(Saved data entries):
--*--
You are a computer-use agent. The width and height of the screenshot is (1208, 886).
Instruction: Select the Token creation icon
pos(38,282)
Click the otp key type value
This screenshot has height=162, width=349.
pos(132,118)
--*--
(What this task involves):
Once more, write out the records exactly as they are.

(Task output):
You are a computer-use agent. The width and height of the screenshot is (1208, 886).
Instruction: Select the Token creation icon
pos(38,282)
Click the otp key type value
This screenshot has height=162, width=349.
pos(132,118)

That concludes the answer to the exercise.